Why CIA Spy Virginia Hall Has Captured Pop Culture’s Attention

She is the subject of three books and two new movies.

Virginia Hall is in the spotlight. (Getty Images)

Virginia Hall is in the spotlight. (Getty Images)

By Joe Dziemianowicz

Editor’s Note: RealClearLife, a news and lifestyle publisher, is now a part of InsideHook. Together, we’ll be covering current events, pop culture, sports, travel, health and the world.

Anonymity and spying go hand-in-hand. But one accomplished American hero, reportedly described during World War II as the “most dangerous” operative, is about to have her cover blown by pop culture in a big way, according to CNN.
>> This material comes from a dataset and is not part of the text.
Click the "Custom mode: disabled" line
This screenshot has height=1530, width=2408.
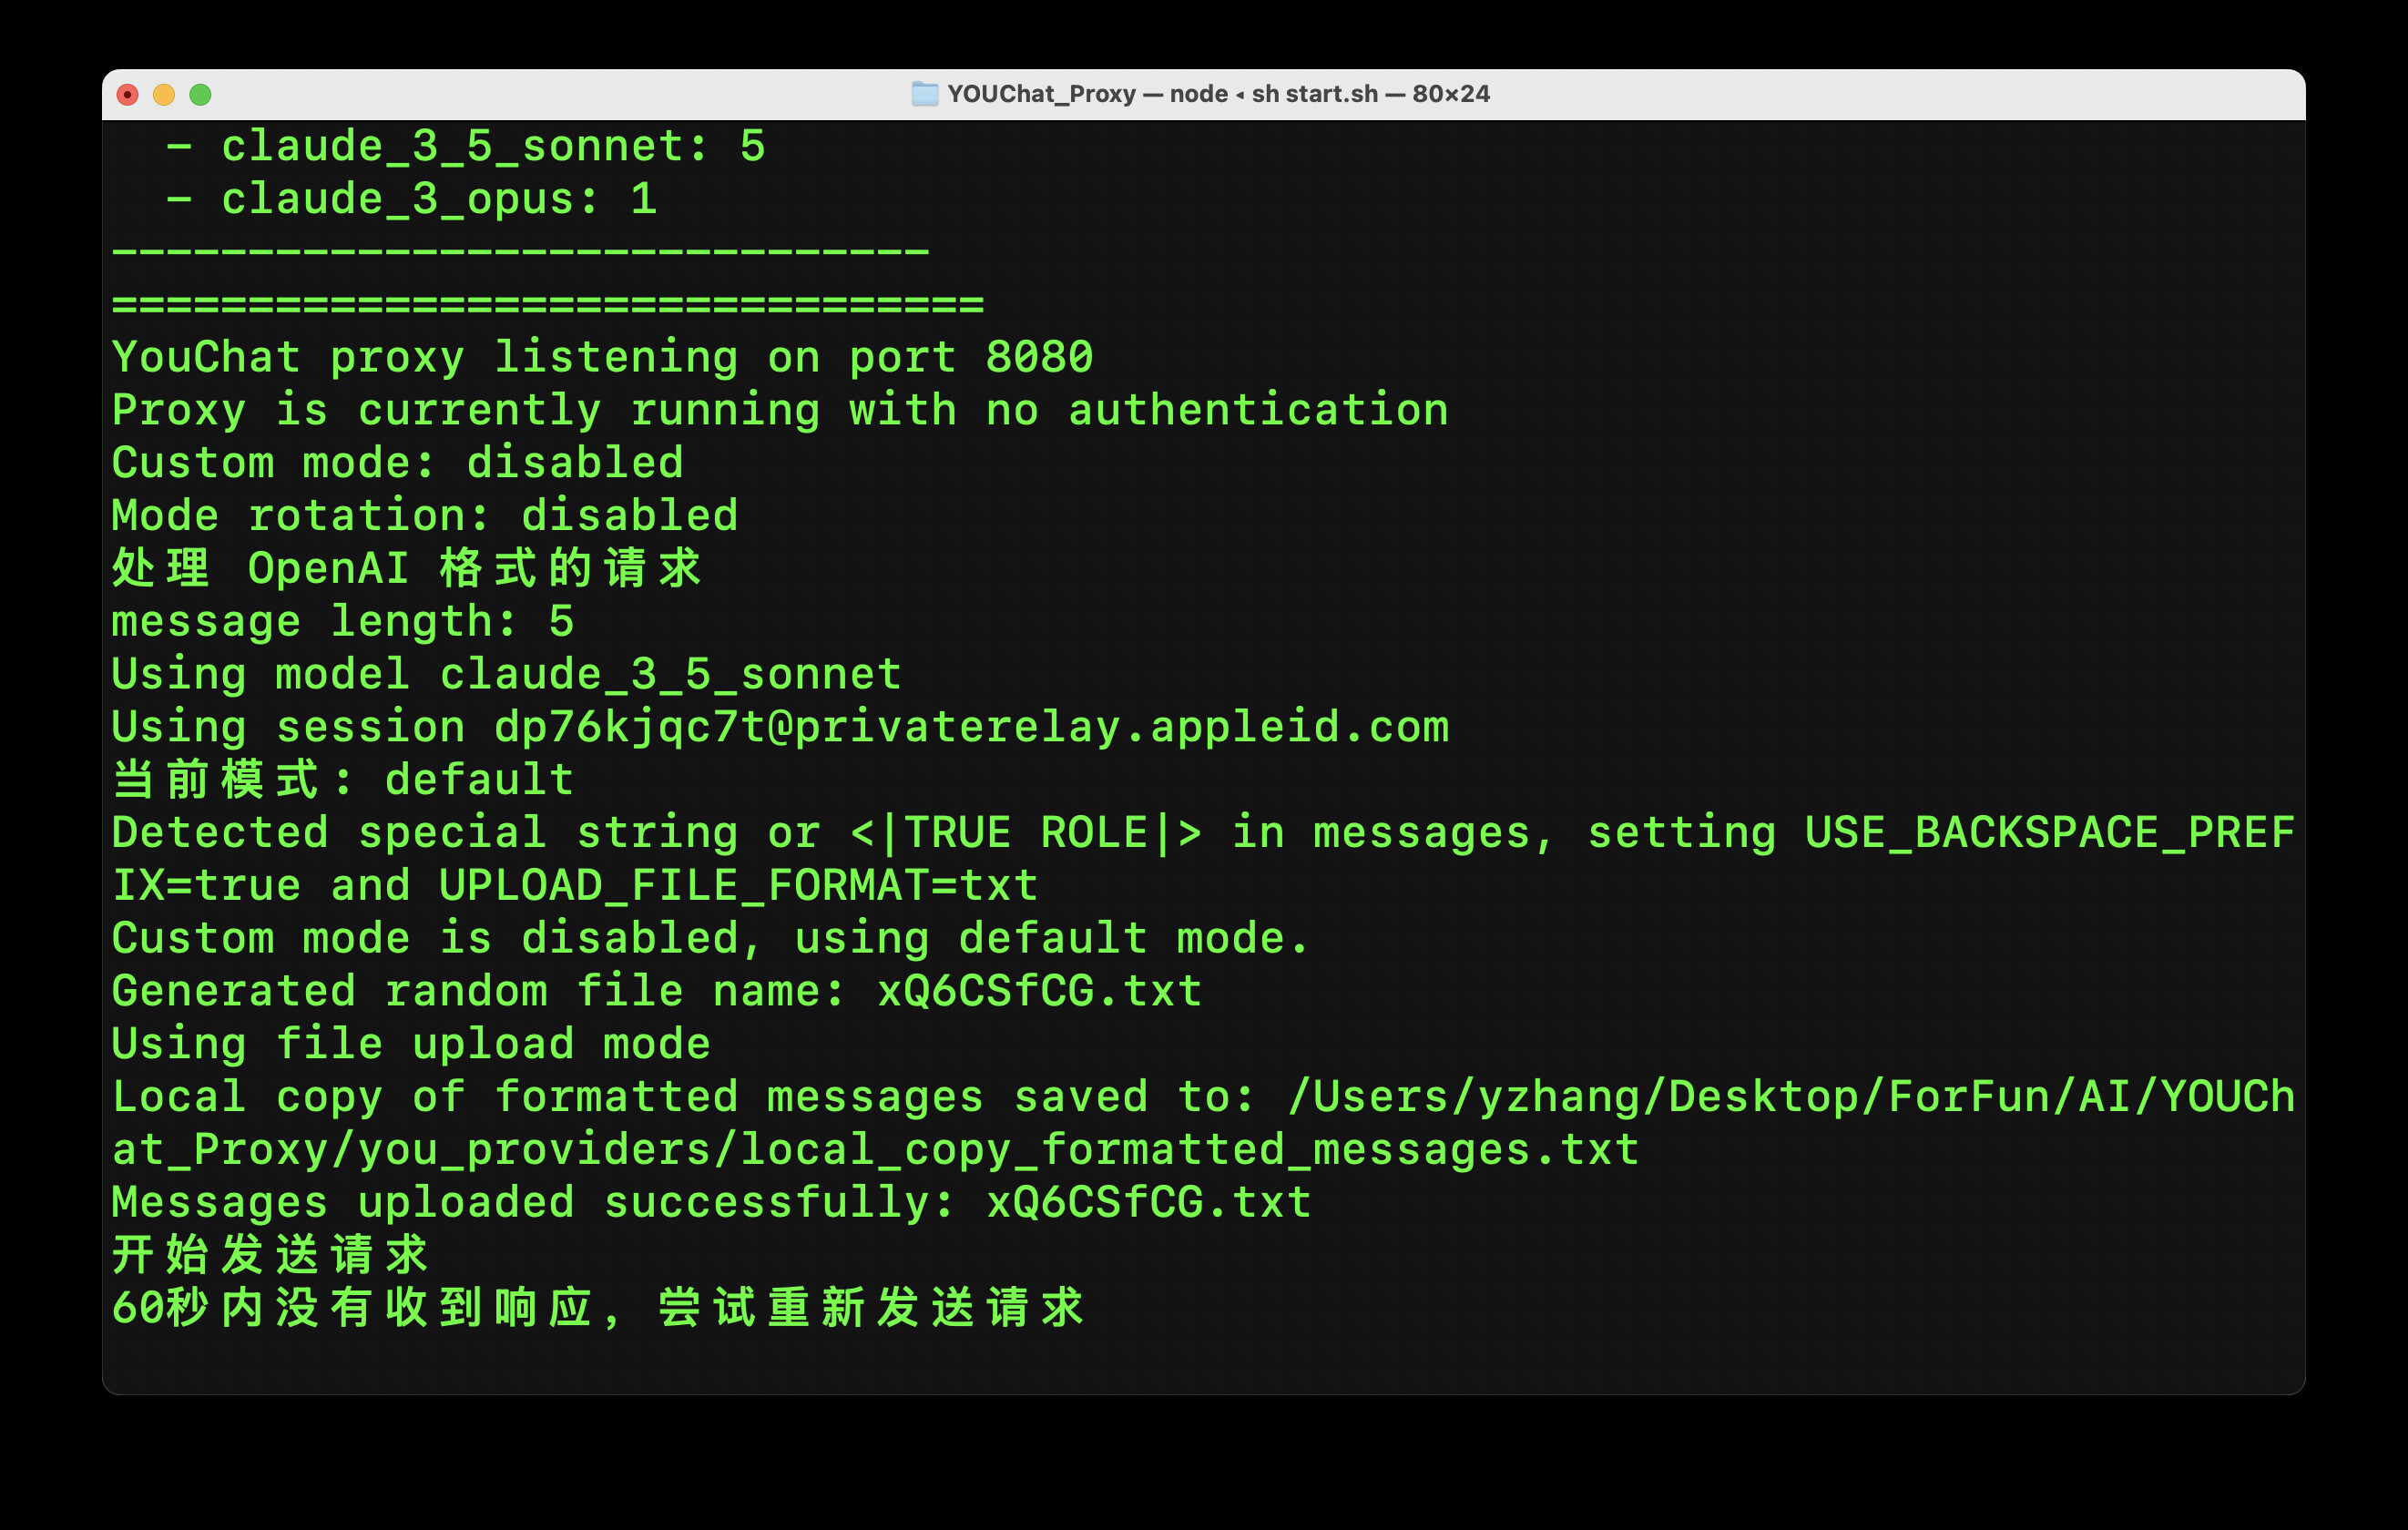point(397,464)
Meet Virginia Hall, the subject of a trio of recent books and two upcoming movies. The only women woman to ever receive the US military’s Distinguished Service Cross, Hall did it all on her prosthetic leg with a code name of its own: Cuthbert.
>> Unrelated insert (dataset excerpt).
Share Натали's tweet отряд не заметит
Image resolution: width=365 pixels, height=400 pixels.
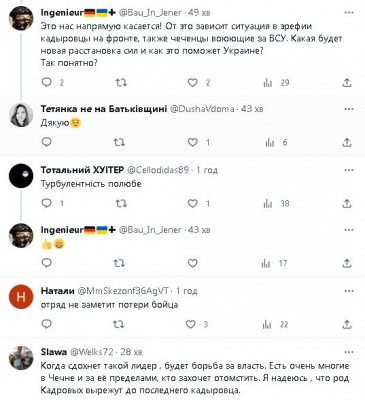point(347,324)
Hall served for the British Special Operations Executive and the American Office of Strategic Services during WWII, CNN reports. In the French city of Vichy, she set up spy networks for the U.K., narrowly escaping when Germany took control of the rest of France. After joining the OSS, she returned to France and continued to outsmart the Gestapo, who, CNN reports, were intent on capturing the “woman with the limp. Hall lost the bottom half of her left leg in a hunting accident when she was 27.

“She is the most dangerous of all Allied spies,” enemies reportedly communicated, according to CNN.” We must find and destroy her.”

Hall was awarded the Distinguished Service Cross in 1945. After the war, she spent an additional 16 years in the CIA.